Task objective: Write out the data that follows. Keep every character unchanged.

[Saved data entries]
Content starts

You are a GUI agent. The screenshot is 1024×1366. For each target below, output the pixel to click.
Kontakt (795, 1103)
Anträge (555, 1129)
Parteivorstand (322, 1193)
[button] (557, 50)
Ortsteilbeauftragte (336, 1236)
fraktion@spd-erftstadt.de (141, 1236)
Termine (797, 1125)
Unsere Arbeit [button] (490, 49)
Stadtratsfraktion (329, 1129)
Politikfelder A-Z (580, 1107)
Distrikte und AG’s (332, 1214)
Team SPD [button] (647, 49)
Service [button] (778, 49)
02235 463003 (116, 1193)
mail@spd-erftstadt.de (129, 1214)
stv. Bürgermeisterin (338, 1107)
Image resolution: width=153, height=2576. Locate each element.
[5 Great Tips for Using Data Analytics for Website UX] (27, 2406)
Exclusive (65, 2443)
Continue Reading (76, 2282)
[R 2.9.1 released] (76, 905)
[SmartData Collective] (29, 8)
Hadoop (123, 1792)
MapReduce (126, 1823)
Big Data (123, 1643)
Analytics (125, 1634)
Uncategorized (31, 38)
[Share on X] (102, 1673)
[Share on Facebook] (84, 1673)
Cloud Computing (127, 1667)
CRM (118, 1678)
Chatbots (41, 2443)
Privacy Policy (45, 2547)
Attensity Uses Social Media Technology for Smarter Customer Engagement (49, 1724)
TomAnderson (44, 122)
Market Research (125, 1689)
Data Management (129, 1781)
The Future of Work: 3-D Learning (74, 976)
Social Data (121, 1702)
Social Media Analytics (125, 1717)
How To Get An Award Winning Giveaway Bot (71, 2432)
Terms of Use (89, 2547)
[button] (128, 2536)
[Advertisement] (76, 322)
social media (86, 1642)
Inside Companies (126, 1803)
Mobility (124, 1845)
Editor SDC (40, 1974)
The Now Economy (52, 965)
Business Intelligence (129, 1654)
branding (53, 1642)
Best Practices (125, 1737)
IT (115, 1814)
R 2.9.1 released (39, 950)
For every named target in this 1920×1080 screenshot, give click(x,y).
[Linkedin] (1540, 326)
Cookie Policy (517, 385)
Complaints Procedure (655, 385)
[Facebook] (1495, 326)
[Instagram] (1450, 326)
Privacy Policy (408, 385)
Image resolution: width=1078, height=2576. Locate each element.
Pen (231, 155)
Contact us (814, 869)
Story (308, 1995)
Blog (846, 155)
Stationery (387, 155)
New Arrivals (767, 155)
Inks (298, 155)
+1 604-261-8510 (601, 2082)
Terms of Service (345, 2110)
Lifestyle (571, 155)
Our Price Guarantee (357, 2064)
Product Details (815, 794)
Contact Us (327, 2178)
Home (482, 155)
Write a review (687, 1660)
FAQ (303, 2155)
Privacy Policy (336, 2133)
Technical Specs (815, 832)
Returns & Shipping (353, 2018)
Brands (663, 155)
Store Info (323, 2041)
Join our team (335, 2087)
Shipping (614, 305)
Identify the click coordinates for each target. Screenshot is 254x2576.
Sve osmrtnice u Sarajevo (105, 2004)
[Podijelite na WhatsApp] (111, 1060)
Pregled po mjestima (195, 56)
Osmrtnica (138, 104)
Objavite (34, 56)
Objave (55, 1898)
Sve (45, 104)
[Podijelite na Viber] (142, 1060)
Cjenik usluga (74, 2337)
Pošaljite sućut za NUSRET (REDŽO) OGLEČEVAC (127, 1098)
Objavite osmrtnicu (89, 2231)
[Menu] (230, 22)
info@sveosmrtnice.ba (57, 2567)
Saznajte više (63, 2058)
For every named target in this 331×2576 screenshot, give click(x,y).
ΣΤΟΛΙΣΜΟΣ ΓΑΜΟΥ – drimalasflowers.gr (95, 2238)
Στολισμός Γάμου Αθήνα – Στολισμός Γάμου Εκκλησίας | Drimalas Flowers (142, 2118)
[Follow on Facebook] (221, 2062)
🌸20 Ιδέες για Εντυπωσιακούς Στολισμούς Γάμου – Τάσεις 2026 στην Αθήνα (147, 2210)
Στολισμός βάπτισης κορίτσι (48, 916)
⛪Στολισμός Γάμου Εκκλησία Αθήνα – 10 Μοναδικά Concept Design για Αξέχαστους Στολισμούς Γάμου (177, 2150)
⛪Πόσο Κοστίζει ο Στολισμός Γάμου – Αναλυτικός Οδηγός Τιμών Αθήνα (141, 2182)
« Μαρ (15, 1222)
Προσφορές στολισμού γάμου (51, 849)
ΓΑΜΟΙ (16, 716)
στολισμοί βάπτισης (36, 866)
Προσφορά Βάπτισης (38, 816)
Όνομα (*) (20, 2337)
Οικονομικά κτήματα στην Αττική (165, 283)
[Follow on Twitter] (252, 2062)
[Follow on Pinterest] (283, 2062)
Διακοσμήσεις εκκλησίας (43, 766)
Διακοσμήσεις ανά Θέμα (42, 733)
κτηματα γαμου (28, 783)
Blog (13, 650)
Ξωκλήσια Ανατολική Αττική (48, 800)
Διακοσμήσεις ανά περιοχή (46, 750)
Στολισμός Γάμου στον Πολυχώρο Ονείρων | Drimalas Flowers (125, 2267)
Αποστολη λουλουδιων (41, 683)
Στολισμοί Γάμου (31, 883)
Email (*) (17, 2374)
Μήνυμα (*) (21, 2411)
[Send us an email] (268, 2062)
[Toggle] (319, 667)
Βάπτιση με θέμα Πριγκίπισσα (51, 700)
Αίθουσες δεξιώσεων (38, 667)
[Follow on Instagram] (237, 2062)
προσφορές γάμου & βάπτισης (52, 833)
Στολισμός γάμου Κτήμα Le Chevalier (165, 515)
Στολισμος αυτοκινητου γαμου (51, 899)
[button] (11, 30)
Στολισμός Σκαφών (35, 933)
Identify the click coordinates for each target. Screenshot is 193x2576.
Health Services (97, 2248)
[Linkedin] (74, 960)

Content ends

The completed task:
You are a GUI agent. The screenshot is 1024×1366. For each target below, output the pixel to click.
Kontakt (795, 1103)
Anträge (555, 1129)
Parteivorstand (322, 1193)
[button] (557, 50)
Ortsteilbeauftragte (336, 1236)
fraktion@spd-erftstadt.de (141, 1236)
Termine (797, 1125)
Unsere Arbeit [button] (490, 49)
Stadtratsfraktion (329, 1129)
Politikfelder A-Z (580, 1107)
Distrikte und AG’s (332, 1214)
Team SPD [button] (647, 49)
Service [button] (778, 49)
02235 463003 (116, 1193)
mail@spd-erftstadt.de (129, 1214)
stv. Bürgermeisterin (338, 1107)
Image resolution: width=153, height=2576. Locate each element.
[5 Great Tips for Using Data Analytics for Website UX] (27, 2406)
Exclusive (65, 2443)
Continue Reading (76, 2282)
[R 2.9.1 released] (76, 905)
[SmartData Collective] (29, 8)
Hadoop (123, 1792)
MapReduce (126, 1823)
Big Data (123, 1643)
Analytics (125, 1634)
Uncategorized (31, 38)
[Share on X] (102, 1673)
[Share on Facebook] (84, 1673)
Cloud Computing (127, 1667)
CRM (118, 1678)
Chatbots (41, 2443)
Privacy Policy (45, 2547)
Attensity Uses Social Media Technology for Smarter Customer Engagement (49, 1724)
TomAnderson (44, 122)
Market Research (125, 1689)
Data Management (129, 1781)
The Future of Work: 3-D Learning (74, 976)
Social Data (121, 1702)
Social Media Analytics (125, 1717)
How To Get An Award Winning Giveaway Bot (71, 2432)
Terms of Use (89, 2547)
[button] (128, 2536)
[Advertisement] (76, 322)
social media (86, 1642)
Inside Companies (126, 1803)
Mobility (124, 1845)
Editor SDC (40, 1974)
The Now Economy (52, 965)
Business Intelligence (129, 1654)
branding (53, 1642)
Best Practices (125, 1737)
IT (115, 1814)
R 2.9.1 released (39, 950)
For every named target in this 1920×1080 screenshot, give click(x,y).
[Linkedin] (1540, 326)
Cookie Policy (517, 385)
Complaints Procedure (655, 385)
[Facebook] (1495, 326)
[Instagram] (1450, 326)
Privacy Policy (408, 385)
Image resolution: width=1078, height=2576. Locate each element.
Pen (231, 155)
Contact us (814, 869)
Story (308, 1995)
Blog (846, 155)
Stationery (387, 155)
New Arrivals (767, 155)
Inks (298, 155)
+1 604-261-8510 (601, 2082)
Terms of Service (345, 2110)
Lifestyle (571, 155)
Our Price Guarantee (357, 2064)
Product Details (815, 794)
Contact Us (327, 2178)
Home (482, 155)
Write a review (687, 1660)
FAQ (303, 2155)
Privacy Policy (336, 2133)
Technical Specs (815, 832)
Returns & Shipping (353, 2018)
Brands (663, 155)
Store Info (323, 2041)
Join our team (335, 2087)
Shipping (614, 305)
Identify the click coordinates for each target. Screenshot is 254x2576.
Sve osmrtnice u Sarajevo (105, 2004)
[Podijelite na WhatsApp] (111, 1060)
Pregled po mjestima (195, 56)
Osmrtnica (138, 104)
Objavite (34, 56)
Objave (55, 1898)
Sve (45, 104)
[Podijelite na Viber] (142, 1060)
Cjenik usluga (74, 2337)
Pošaljite sućut za NUSRET (REDŽO) OGLEČEVAC (127, 1098)
Objavite osmrtnicu (89, 2231)
[Menu] (230, 22)
info@sveosmrtnice.ba (57, 2567)
Saznajte više (63, 2058)
For every named target in this 331×2576 screenshot, give click(x,y).
ΣΤΟΛΙΣΜΟΣ ΓΑΜΟΥ – drimalasflowers.gr (95, 2238)
Στολισμός Γάμου Αθήνα – Στολισμός Γάμου Εκκλησίας | Drimalas Flowers (142, 2118)
[Follow on Facebook] (221, 2062)
🌸20 Ιδέες για Εντυπωσιακούς Στολισμούς Γάμου – Τάσεις 2026 στην Αθήνα (147, 2210)
Στολισμός βάπτισης κορίτσι (48, 916)
⛪Στολισμός Γάμου Εκκλησία Αθήνα – 10 Μοναδικά Concept Design για Αξέχαστους Στολισμούς Γάμου (177, 2150)
⛪Πόσο Κοστίζει ο Στολισμός Γάμου – Αναλυτικός Οδηγός Τιμών Αθήνα (141, 2182)
« Μαρ (15, 1222)
Προσφορές στολισμού γάμου (51, 849)
ΓΑΜΟΙ (16, 716)
στολισμοί βάπτισης (36, 866)
Προσφορά Βάπτισης (38, 816)
Όνομα (*) (20, 2337)
Οικονομικά κτήματα στην Αττική (165, 283)
[Follow on Twitter] (252, 2062)
[Follow on Pinterest] (283, 2062)
Διακοσμήσεις εκκλησίας (43, 766)
Διακοσμήσεις ανά Θέμα (42, 733)
κτηματα γαμου (28, 783)
Blog (13, 650)
Ξωκλήσια Ανατολική Αττική (48, 800)
Διακοσμήσεις ανά περιοχή (46, 750)
Στολισμός Γάμου στον Πολυχώρο Ονείρων | Drimalas Flowers (125, 2267)
Αποστολη λουλουδιων (41, 683)
Στολισμοί Γάμου (31, 883)
Email (*) (17, 2374)
Μήνυμα (*) (21, 2411)
[Send us an email] (268, 2062)
[Toggle] (319, 667)
Βάπτιση με θέμα Πριγκίπισσα (51, 700)
Αίθουσες δεξιώσεων (38, 667)
[Follow on Instagram] (237, 2062)
προσφορές γάμου & βάπτισης (52, 833)
Στολισμός γάμου Κτήμα Le Chevalier (165, 515)
Στολισμος αυτοκινητου γαμου (51, 899)
[button] (11, 30)
Στολισμός Σκαφών (35, 933)
Identify the click coordinates for each target. Screenshot is 193x2576.
Health Services (97, 2248)
[Linkedin] (74, 960)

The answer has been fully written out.